__Required work__: Update all the entries below by changing every occurrence of "GUI agent" to "interface agent" and leaving everything else as it is. Don't include the pictures in your answer.
## Start Provided data
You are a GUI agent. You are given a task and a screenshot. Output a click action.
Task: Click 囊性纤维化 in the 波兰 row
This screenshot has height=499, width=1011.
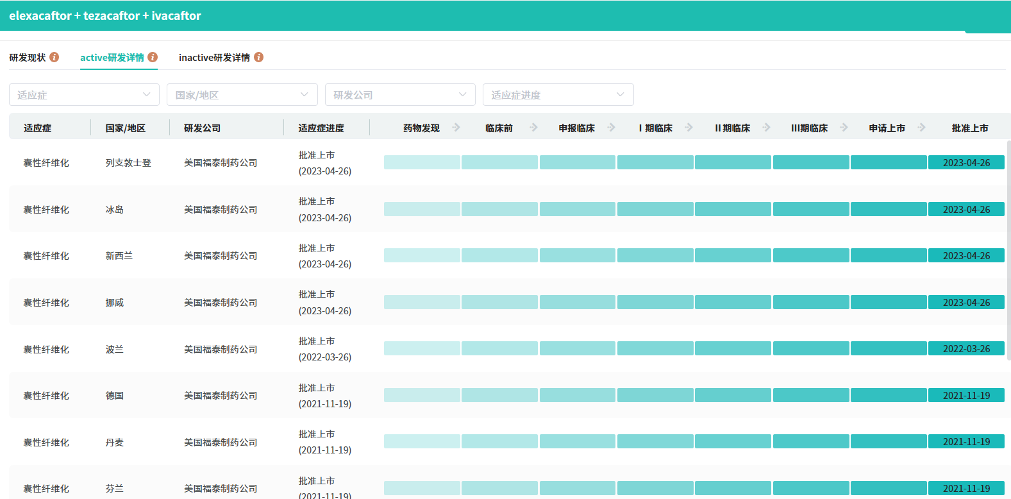point(46,350)
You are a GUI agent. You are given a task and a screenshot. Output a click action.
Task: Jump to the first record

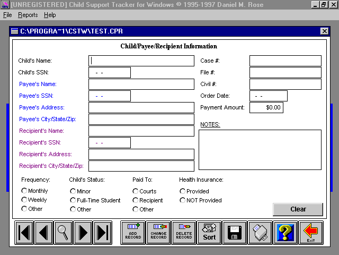coord(24,233)
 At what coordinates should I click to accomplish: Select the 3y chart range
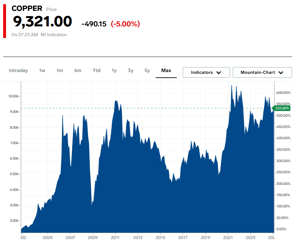[x=131, y=71]
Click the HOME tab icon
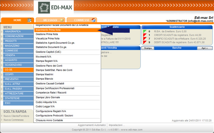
## End Provided data
__The completed task__:
You are a interface agent. You are given a task and a screenshot. Output a click action.
Task: Click 囊性纤维化 in the 波兰 row
This screenshot has height=499, width=1011.
point(46,350)
You are a interface agent. You are given a task and a screenshot. Output a click action.
Task: Jump to the first record

coord(24,233)
 At what coordinates should I click to accomplish: Select the 3y chart range
[x=131, y=71]
Click the HOME tab icon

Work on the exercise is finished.